Thursday 31 May 2012

# 84 My big mug

This is photograph of my big mug, my over-sized tea cup. It occurred to me this evening as I rediscovered it hiding at the back of the cupboard where it's been for most of the last few years, that this is one of the few objects to have moved with me to most of the places I have lived. And I've moved around quite a lot. I am a rolling stone as my mother tells me.


I remember when I got it - there were two of them. My parents bought them at Christmas - one for me and one for my then boyfriend Andy - my first real boyfriend. I was 19 and living between Harrow and my parents house in Kent.

This mug has moved EVERYWHERE with me since then. I think that's about 8 different houses and a lot of mileage. Wow, that's a lot of water under the bridge. It also means I have now owned this flimsy bit of china just short of 20 years. I shudder at that realisation. Why, I'm not sure.

I've been looking a lot lately, at how fast time has been adding up. What with finishing three years at Uni and the discovery that I've now signed up to my fifth year in Lincoln with the same landlord (that's my only landlord in Lincoln I hasten to add) it's getting a little scary.

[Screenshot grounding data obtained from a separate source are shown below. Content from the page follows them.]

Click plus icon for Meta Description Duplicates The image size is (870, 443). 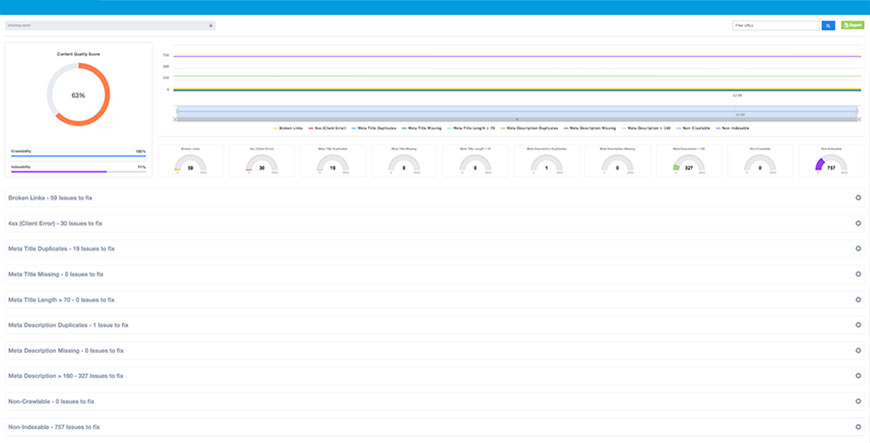pos(858,325)
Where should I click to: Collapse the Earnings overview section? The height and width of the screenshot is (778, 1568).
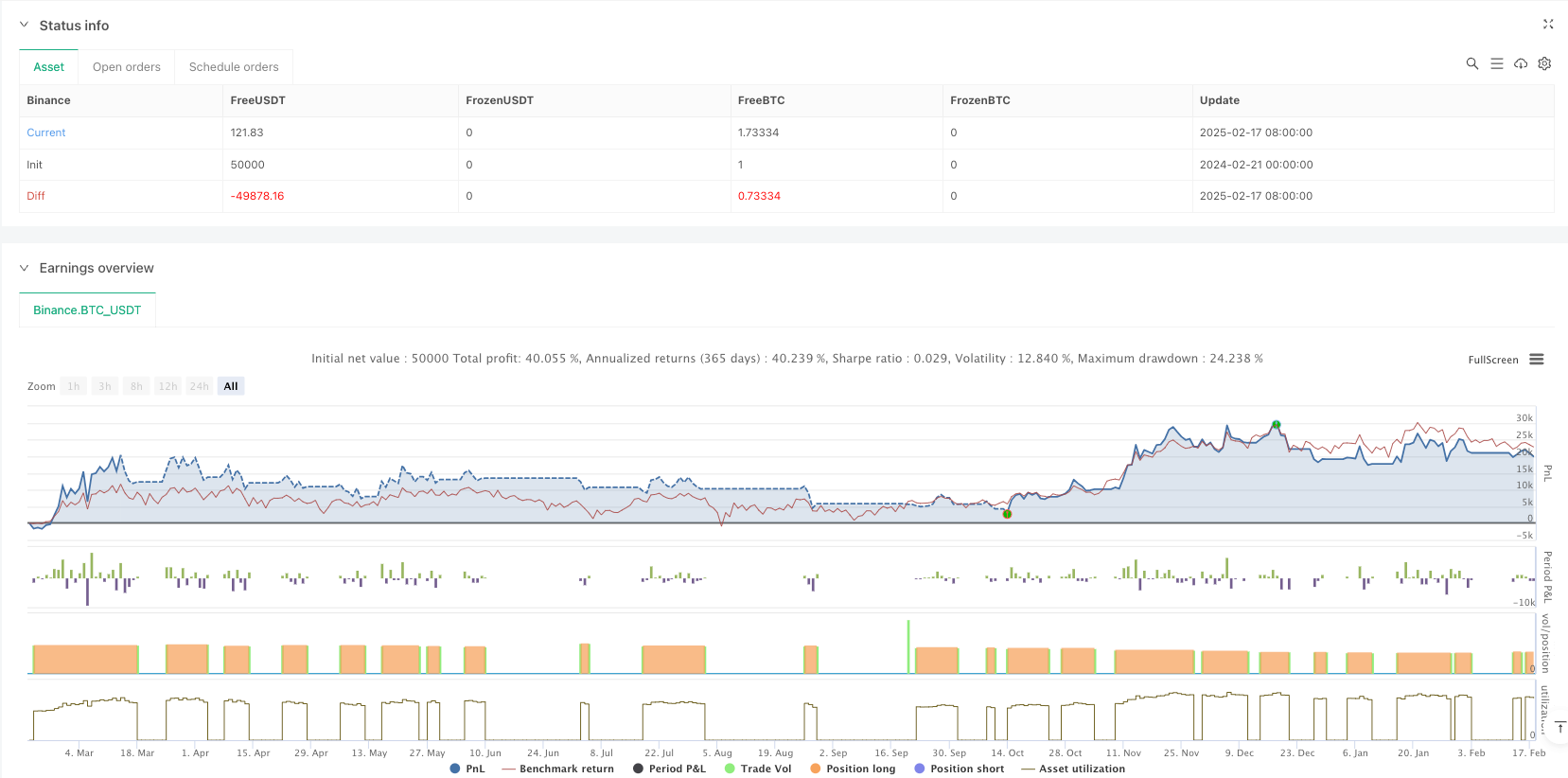(x=25, y=268)
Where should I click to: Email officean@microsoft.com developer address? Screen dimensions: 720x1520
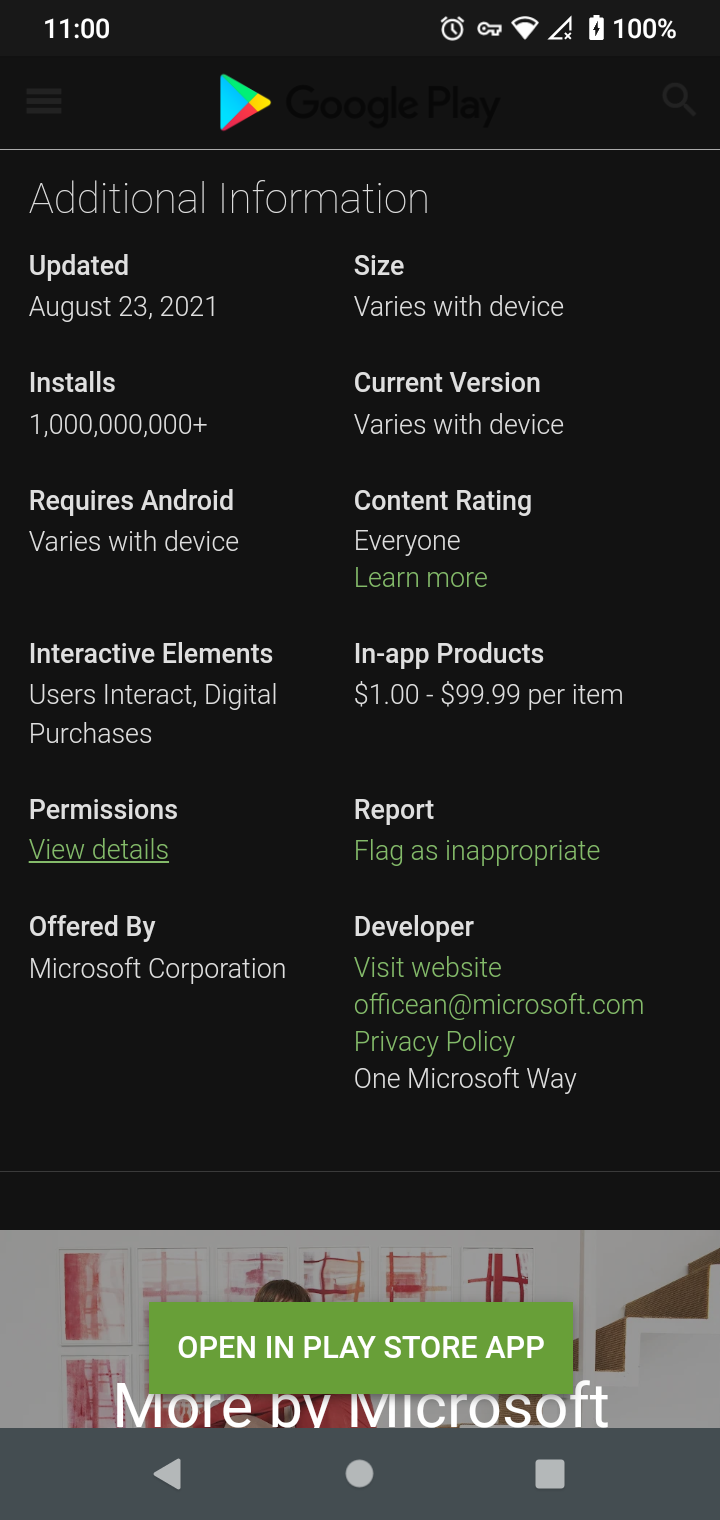(498, 1005)
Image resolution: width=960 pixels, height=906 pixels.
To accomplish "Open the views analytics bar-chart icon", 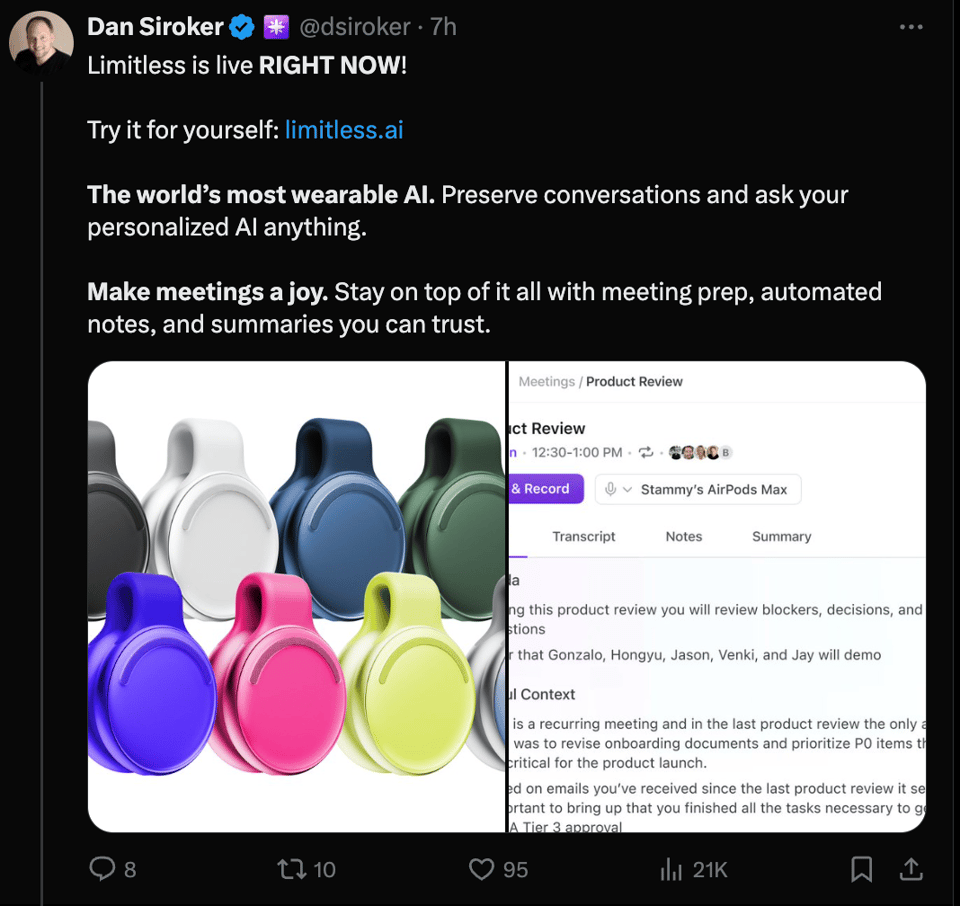I will 671,869.
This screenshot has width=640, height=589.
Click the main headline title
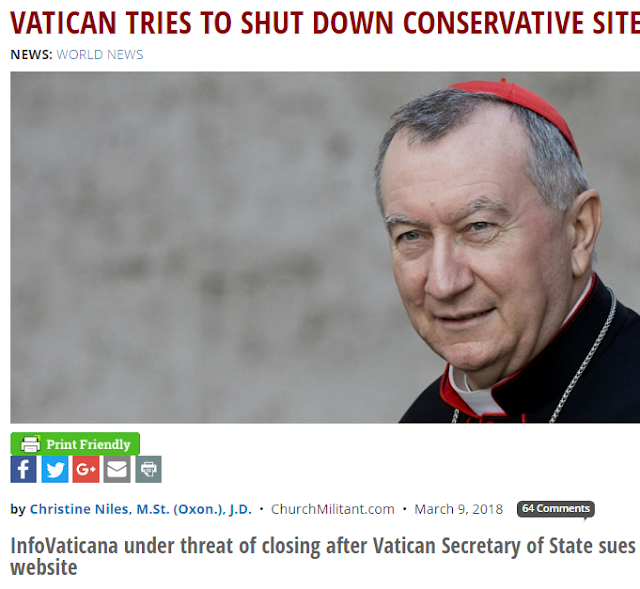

And since I first left home this is the second longest place I've lived anywhere (my record is 8 years). That's not bad for me. I don't have any real connections north of the Watford Gap and I'm not a home bird, I don't have many sentimental roots and I don't have any particular desire to live in any particular place. I just go where fate, work and relationships take me. It's always been the way. It's a survival tactic that seems to have served me well up to now.

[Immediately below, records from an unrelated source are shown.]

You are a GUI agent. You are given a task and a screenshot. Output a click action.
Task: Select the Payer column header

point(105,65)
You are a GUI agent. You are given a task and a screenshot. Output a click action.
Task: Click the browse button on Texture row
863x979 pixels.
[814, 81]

Who knows where I will end up next or how long Lincoln will continue to hold me. As I said, I have no sentimental roots north of the Watford Gap. I could quite literally end up anywhere. And wherever I go next, that mug will no doubt be carefully packed into one of the many boxes I take with me.

Tuesday 22 May 2012

# 83 Creative difference and the educational conundrum

I should, in hindsight, consider myself quite lucky. Being self taught in my chosen field for most of my working life I have never been governed or guided by someone else's creative limitations. But if there is one thing being at University has taught me, it is the difference between learning to be a creative, being taught creativity and being allowed to grow creatively and express myself in my own unique way.

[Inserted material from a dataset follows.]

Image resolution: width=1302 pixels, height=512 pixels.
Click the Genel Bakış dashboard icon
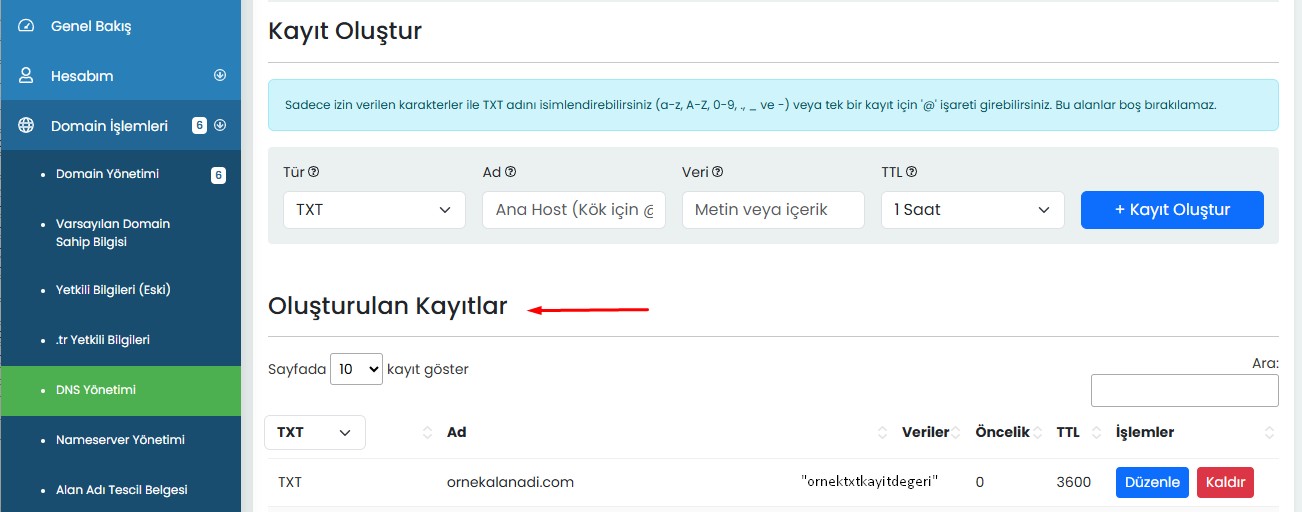click(27, 25)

The difficulty with teaching art subjects is that your teacher will instinctively try to push their creative styles or limitations on you. I guess it's inevitable. We all have our own opinions on what art is and how to express ourselves within our chosen medium whether it be painting, writing, sewing, photography or landscape gardening (amongst many others).

Creatives are notoriously temperamental. And rightly so. We have the right to defend our skills regardless of criticism. We are drawing from within, expressing ourselves, being who we are and more fool anyone who tries to tell us how to do our own job. That's not to say I haven't found a return to education a useful experience. I've learned to do the same thing in a new direction - realised a whole new approach and this has been a good thing.

But teaching the skills (in my case how to sew on a button, grade a pattern or the best way to lay a fabric) is one thing. Critiquing and down grading a piece because it does not fit within the hosts creative abilities or to satisfy a curriculum's check list is not in my mind how creativity and design should be taught or developed within students of any age.

It is a problem I have seen in a variety of creative mediums, not just in fashion and it has been a recurring theme in the last few weeks as final third year projects are handed in and assessed and students are not necessarily seeing eye to eye with their mentors on their final outcomes. It has made for a lack lustre ending to the academic year and to be frank, has kind of knocked the wind out of my sails.

I have been advised (and I think there is something in this) that you should just keep your head down, tick the boxes and get the grades. Once your out and on your own there is noone to tell you what to do.  But that isn't how creativity works. You can't cage a lion and expect him to flourish. You can't tell a creative how to be creative within someone else's terms and expect them to produce beautiful or highly individual work.

And this is frustrating because ticking all the right boxes, learning by rote and 'fitting the mould' might be fine for grades but it does not encourage creativity and it is not inspiring those people to go out into the world feeling comfortable in their own style and letting them be who they want to be.